Lo Stretto di Hormuz torna al centro della tensione globale: transita da qui un quinto del greggio mondiale

APPROFONDIMENTO
Prof. Francesca Galati
Con la guerra, il petrolio si impenna

Lo Stretto di Hormuz torna al centro della tensione globale: transita da qui un quinto del greggio mondiale

Il blocco dello Stretto di Hormuz da parte dei Pasdaran riaccende le tensioni internazionali e fa volare il prezzo del petrolio. Parliamo di uno dei principali “colli di bottiglia” energetici del pianeta: attraverso queste acque transita circa un quinto del greggio mondiale, pari a quasi 20 milioni di barili al giorno, secondo la Energy Information Administration statunitense. Anche il gas naturale segue rotte simili, con l’80% delle forniture dirette verso i mercati asiatici.

Le tensioni si sono intensificate dopo l’attacco ordinato da Donald Trump contro l’Iran. Le conseguenze di un’eventuale chiusura sarebbero pesanti: tra i Paesi più esposti figurano gli Stati Uniti e la Cina, grandi consumatori di energia, ma anche lo stesso Iran, che dallo stretto dipende per le proprie esportazioni.

Dal 1979 a oggi non sono mancate minacce di chiusura, riemerse con forza durante la crisi del 2008 e, più di recente, tra il 2018 e il 2022 nel contesto della guerra tra Russia e Ucraina.
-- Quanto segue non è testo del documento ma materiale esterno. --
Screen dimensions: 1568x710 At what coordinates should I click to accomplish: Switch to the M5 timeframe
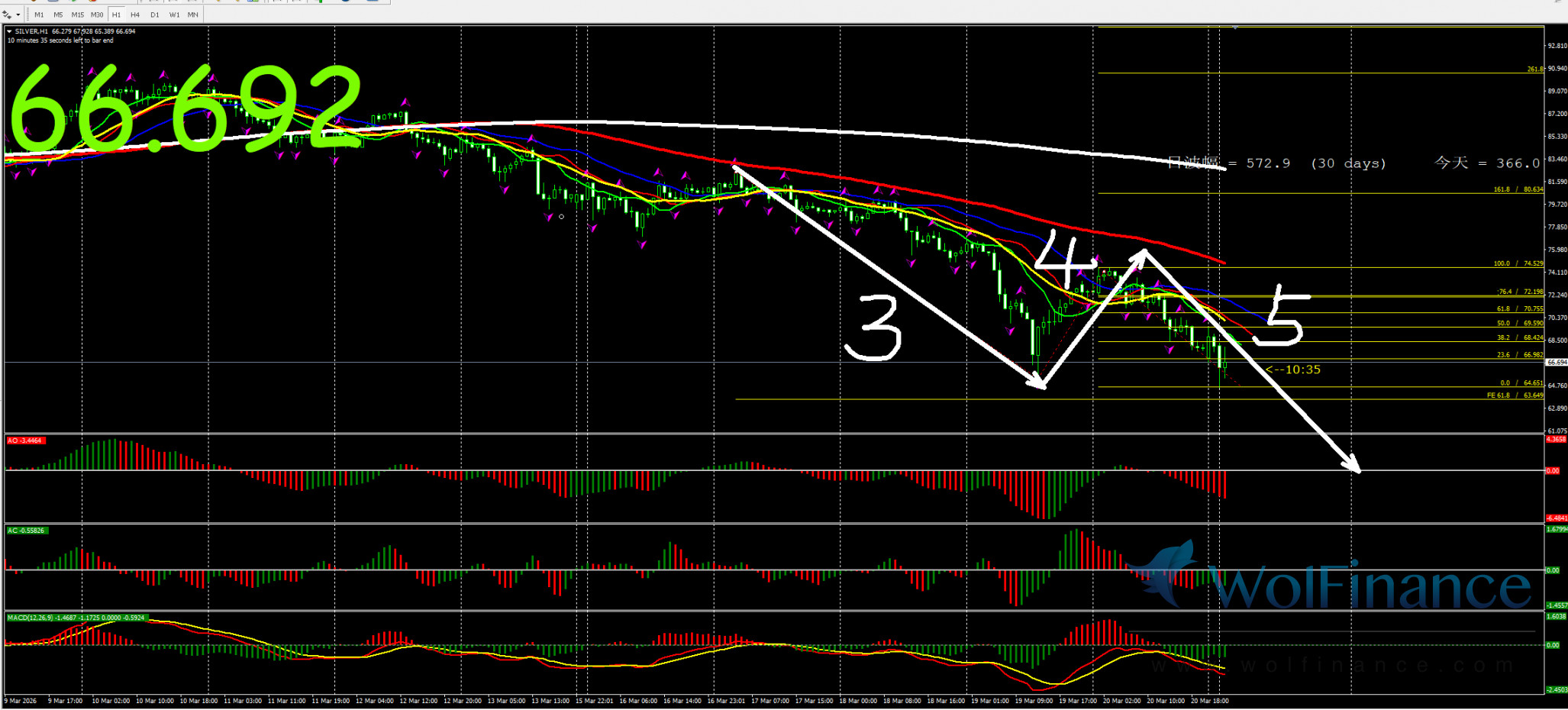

Il Brent, riferimento internazionale per il greggio, è passato in poche ore da 72,8 a 80 dollari al barile. Gli analisti non escludono un ritorno verso quota 100 dollari in caso di interruzione prolungata del traffico nello stretto, con possibili ripercussioni anche sui prezzi del gas e sull’economia globale.